En el cine existe una certeza. Muchas, más bien, pero en este texto me interesa la asunción de tan solo una de ellas: la dificultad categórica de filmar poesía. Ya en las universidades públicas, donde se imparte Comunicación Audiovisual, los profesores que enseñan Narrativa o Dirección Cinematográfica dejan bien claro a sus alumnos que una serie de tendencias o de estilos, que no tienen una ligazón directa con el cine, son muy complicados de tratar. Principalmente, el arduo esfuerzo proviene de lo formal, de los recursos estéticos y plásticos de que se pueden disponer, en posterior ordenación para conseguir un lenguaje y un significado. Conceptos que restringen, en su naturaleza interna, las artes: el cine tiene uno, la poesía tiene otro.

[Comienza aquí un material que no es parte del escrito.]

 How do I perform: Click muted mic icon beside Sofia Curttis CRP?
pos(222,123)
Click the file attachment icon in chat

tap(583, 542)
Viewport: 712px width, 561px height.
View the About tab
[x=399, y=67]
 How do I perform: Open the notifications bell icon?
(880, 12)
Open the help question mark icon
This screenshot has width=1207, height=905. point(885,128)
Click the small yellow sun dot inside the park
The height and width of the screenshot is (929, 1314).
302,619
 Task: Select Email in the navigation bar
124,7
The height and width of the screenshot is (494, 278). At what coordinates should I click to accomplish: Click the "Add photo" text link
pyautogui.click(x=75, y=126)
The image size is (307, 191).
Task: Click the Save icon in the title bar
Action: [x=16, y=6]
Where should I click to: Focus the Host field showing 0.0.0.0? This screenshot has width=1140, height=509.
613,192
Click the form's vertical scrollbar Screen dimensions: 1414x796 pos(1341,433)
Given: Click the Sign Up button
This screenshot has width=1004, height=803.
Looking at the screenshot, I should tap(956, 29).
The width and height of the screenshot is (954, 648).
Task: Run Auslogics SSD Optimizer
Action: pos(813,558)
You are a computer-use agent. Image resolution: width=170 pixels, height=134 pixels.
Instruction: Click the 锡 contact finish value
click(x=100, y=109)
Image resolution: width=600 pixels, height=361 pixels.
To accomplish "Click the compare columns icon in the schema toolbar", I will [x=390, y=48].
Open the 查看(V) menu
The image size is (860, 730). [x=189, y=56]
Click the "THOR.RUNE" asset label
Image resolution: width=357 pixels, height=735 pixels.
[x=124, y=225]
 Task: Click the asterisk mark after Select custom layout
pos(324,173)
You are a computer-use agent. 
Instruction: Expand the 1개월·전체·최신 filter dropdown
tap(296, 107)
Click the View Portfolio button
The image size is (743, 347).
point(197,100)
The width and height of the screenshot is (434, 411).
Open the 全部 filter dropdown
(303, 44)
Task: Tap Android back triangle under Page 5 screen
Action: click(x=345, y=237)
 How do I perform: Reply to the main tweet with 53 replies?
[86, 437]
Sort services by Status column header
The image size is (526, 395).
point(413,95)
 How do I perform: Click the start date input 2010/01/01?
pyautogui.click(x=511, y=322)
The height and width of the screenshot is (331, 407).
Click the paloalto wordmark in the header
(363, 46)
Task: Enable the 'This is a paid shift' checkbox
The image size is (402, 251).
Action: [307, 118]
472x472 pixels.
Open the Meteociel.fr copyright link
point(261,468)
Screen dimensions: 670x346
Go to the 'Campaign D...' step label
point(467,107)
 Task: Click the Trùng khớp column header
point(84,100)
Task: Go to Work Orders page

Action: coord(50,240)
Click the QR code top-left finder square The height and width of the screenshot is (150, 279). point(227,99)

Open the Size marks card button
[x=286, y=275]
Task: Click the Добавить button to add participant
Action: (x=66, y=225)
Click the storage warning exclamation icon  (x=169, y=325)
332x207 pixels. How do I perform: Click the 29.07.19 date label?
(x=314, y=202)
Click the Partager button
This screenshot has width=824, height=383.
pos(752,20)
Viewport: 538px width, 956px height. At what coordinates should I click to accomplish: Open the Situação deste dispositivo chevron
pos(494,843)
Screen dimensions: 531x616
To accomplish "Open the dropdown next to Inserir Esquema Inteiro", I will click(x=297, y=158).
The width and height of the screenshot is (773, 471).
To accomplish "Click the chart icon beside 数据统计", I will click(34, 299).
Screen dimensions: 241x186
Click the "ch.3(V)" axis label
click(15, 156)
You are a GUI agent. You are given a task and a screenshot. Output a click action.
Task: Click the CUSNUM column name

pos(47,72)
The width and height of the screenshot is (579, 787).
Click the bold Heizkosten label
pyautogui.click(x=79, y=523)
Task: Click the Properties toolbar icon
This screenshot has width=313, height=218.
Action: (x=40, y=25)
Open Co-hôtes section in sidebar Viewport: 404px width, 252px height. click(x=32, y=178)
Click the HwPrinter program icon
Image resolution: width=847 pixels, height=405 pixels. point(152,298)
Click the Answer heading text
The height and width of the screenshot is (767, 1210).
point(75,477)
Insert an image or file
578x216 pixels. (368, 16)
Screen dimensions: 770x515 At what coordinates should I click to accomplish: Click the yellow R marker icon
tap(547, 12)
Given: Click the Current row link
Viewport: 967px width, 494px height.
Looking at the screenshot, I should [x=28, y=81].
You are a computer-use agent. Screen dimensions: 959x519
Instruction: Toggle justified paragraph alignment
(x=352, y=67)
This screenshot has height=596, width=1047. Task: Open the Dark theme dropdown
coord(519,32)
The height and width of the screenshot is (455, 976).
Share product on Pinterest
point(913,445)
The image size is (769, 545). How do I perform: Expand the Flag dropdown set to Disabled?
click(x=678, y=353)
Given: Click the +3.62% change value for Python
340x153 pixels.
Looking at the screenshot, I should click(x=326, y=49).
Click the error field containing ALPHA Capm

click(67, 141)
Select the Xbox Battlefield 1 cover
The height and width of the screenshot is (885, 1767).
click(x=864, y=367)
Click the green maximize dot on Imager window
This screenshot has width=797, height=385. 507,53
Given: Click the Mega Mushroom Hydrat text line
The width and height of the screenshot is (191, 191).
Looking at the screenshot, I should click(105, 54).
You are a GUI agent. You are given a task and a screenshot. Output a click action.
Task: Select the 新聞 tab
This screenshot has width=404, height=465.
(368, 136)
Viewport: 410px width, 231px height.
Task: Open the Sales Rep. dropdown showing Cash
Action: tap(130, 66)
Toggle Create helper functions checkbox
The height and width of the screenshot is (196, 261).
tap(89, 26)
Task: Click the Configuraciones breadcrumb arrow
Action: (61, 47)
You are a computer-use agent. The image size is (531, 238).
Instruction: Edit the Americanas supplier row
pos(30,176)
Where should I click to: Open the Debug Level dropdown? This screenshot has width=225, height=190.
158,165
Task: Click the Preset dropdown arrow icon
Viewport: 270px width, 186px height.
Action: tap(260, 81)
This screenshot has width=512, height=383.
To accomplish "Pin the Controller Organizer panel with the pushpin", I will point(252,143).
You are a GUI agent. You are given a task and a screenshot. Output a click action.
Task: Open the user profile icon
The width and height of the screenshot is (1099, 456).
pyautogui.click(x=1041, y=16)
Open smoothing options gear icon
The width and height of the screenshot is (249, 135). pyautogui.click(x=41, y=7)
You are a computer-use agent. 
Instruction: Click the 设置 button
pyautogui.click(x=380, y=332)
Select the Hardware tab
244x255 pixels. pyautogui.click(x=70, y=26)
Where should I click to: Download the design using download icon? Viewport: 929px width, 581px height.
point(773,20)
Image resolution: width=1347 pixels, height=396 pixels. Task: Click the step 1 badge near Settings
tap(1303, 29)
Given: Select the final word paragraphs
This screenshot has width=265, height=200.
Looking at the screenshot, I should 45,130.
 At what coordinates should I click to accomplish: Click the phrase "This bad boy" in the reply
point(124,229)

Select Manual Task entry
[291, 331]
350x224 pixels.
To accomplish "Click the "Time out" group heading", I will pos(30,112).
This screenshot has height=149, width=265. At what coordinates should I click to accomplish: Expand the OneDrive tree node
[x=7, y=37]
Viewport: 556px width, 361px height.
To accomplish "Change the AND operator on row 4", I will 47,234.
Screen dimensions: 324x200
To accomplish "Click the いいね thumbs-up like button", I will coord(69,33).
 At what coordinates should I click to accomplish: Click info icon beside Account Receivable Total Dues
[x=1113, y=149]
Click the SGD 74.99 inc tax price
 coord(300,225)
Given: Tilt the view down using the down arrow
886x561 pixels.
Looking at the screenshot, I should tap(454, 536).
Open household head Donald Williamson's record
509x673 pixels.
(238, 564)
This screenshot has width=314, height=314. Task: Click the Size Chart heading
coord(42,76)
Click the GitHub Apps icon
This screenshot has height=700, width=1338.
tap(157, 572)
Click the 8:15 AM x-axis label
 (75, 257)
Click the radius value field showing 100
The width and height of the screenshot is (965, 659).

Cuando se intenta filmar poesía y el resultado deviene en impostura, se revela lo pretencioso. Se revela pomposidad y flirteo con el falso lirismo revestido de trascendencia. Cuando esto ocurre, a un director que asume su autoría total solo le queda jubilarse y retirarse a leer todos esos versos que alguna pensó podría llevar a una gran pantalla convertidos en emociones tangibles y humanizadas. La lírica en el cine requiere de levedad, de tacto taciturno. Lo que Ramón Salazar ha pretendido en 10.000 noches en ninguna parte es lograrlo a través del desencanto, el tedio y el histerismo más descacharrante. Rápidamente, este forzadísimo ejercicio de estilo sucio y áspero se torna en desesperante y vacío debido a la confusión de sus vaivenes temáticos, que son conducidos de forma embarrancada y confusa, y su logística de las emociones, tendentes a la miseria y el hieratismo.
Formal y académicamente lamentable, su puesta en escena, dirección de actores y realización (el departamento más sangrante) denotan los procedimientos estándar de la muchachada amateur en su primer corto de instituto: desprecio, por puro desconocimiento, hacia las fórmulas clásicas de narración, planificación arbitraria e injustificada, cámara epiléptica y descontrolada en persistente fuera de foco —un recurso estético, dirán algunos. Un calamitoso despropósito, apelando a la verdad—. A esto se suma un elenco de personajes/intérpretes que no fomentan el efecto implicación con sus historias. Peor aún, este catálogo de caracteres anodinos, vulgares y desesperanzados tiene como cabeza de cartel a Andrés Gertrudix, que en su nicho indie se corona como uno de los actores más apáticos, inexpresivos e insufribles del último cine independiente español.
Salazar, que demostraba buen gusto y contención con su debut Piedras, torna ahora su cine en áspero, desquiciado y violento, con tintes de enajenación tan arriesgada como alucinatoria, muy lejos de que semejante lodazal provoque fascinación. Apela a la simplicidad ejecutoria y transmite emociones deprimidas a través de la propia depresión, recurso del todo ilegítimo. Resulta sorprendente concebir una película que cabalgue el insondable misterio de la memoria y la existencia con un frenesí sesgado y acosador en trámite frenopático y desentonación esquemática. En este confuso devenir de acciones sin sentido y actos sin pegamento, tan solo la excelente banda sonora original podría aportar un mínimo de cordura, de no ser porque la misma es utilizada para enfatizar hasta cuando el protagonista se está atando los cordones de los zapatos. Entiéndase la ironía.
Si algún beneficio se le puede exprimir a películas como esta es aceptar, de una vez por todas, que lo que hace Terrence Malick en los últimos años —ayudado por el virtuoso director de fotografía Emmanuel Lubezki— no es nada fácil. Esta comparación indirecta bien podría ser premeditada o bien accidental pero sería un error negar que existe. Quizás entonces se asuma que, rara vez, alguien con vocación de cineasta es capaz de asumir la faceta de poeta, dejando a un lado la pluma y el papel para darle protagonismo a una cámara, y no cavar su propia tumba en el intento.